_What you are asked to do_
Can you swap "column header" for "column heading" in the part of the data that opens with the line containing "You are a computer-use" and runs through the end of the data, leaving the rest of those lines as they are? Leave out the pictures.

[Word and item position data]
□ □ □ □ □ □ □

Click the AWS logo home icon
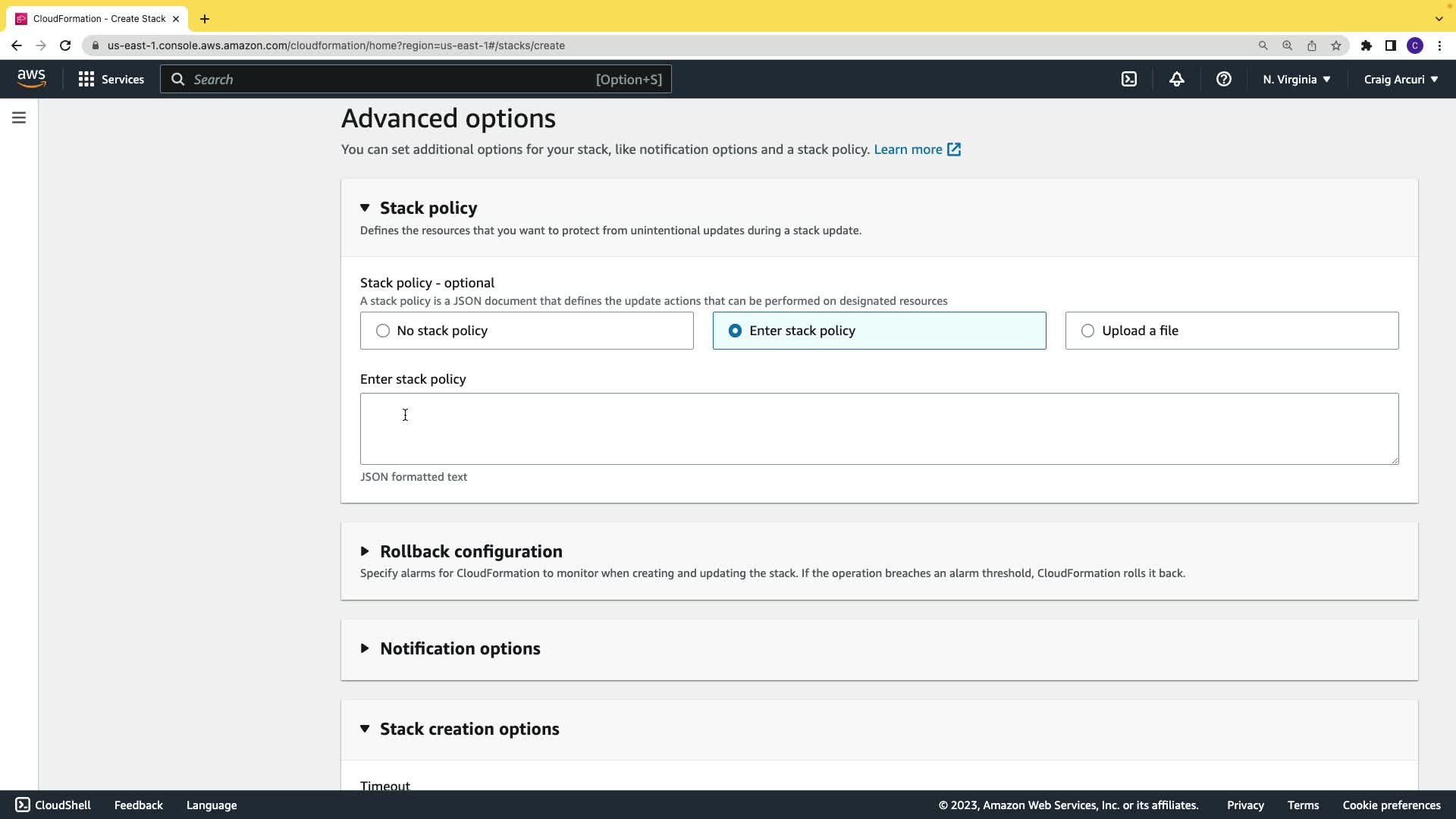Image resolution: width=1456 pixels, height=819 pixels. click(31, 79)
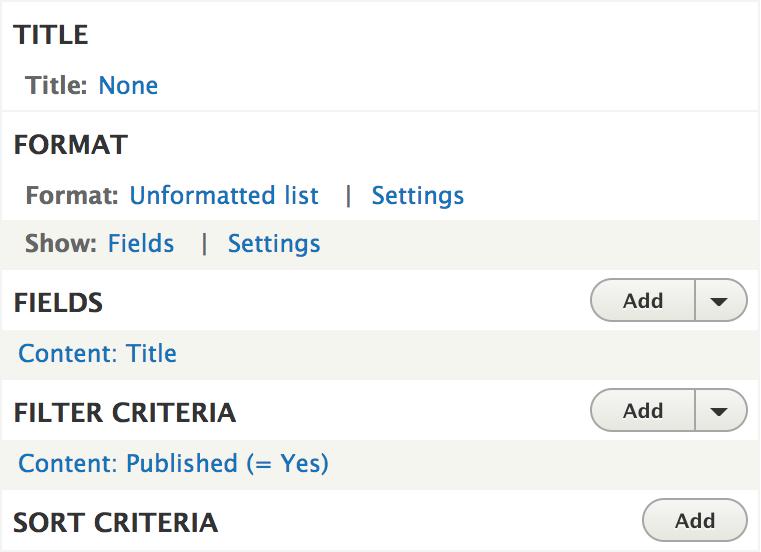The image size is (761, 552).
Task: Open "Content: Published (= Yes)" filter
Action: click(174, 464)
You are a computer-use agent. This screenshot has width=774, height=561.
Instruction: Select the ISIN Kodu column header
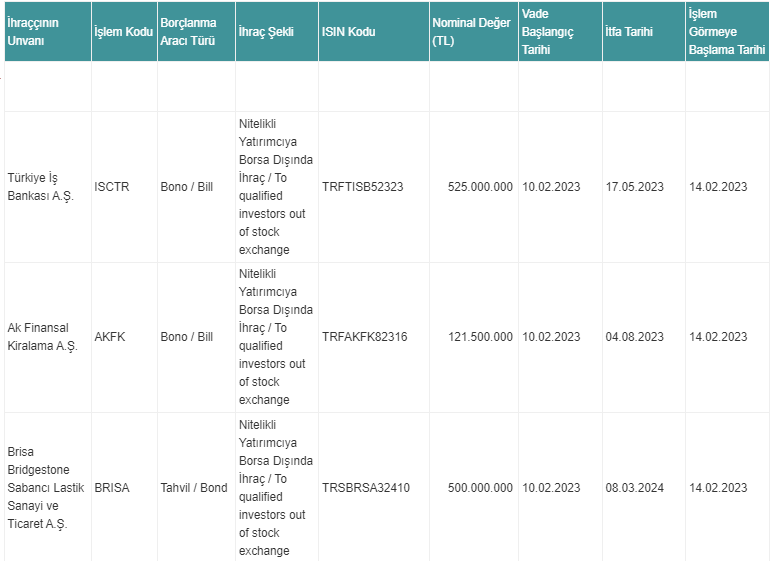[374, 32]
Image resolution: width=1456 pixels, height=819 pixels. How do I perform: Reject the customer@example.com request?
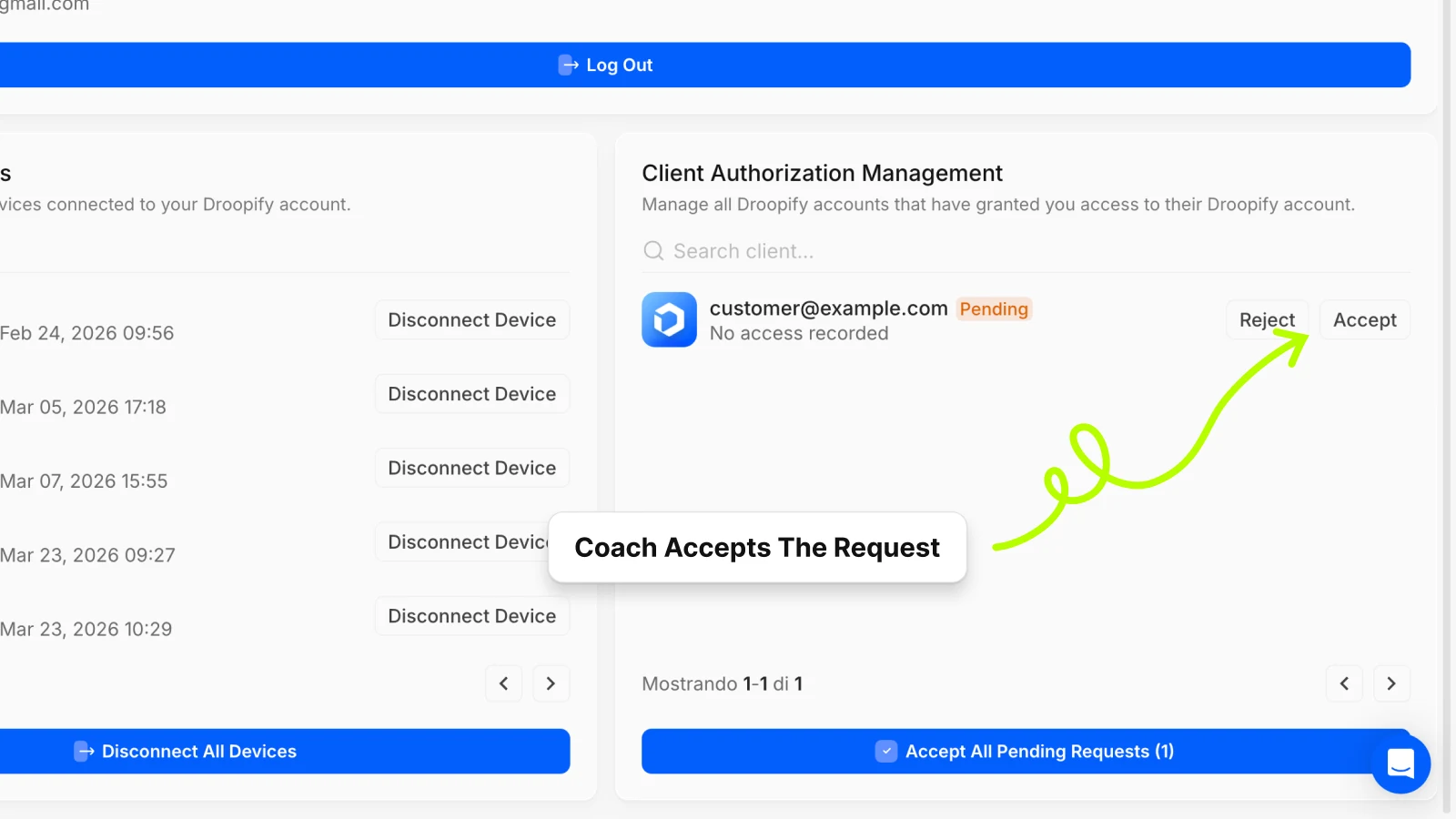pos(1266,320)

□ □ □ □ □ □ □

_Written reply_
You are a computer-use agent. This screenshot has width=774, height=561.
Instruction: Select the ISIN Kodu column heading
[374, 32]
Image resolution: width=1456 pixels, height=819 pixels. How do I perform: Reject the customer@example.com request?
pos(1266,320)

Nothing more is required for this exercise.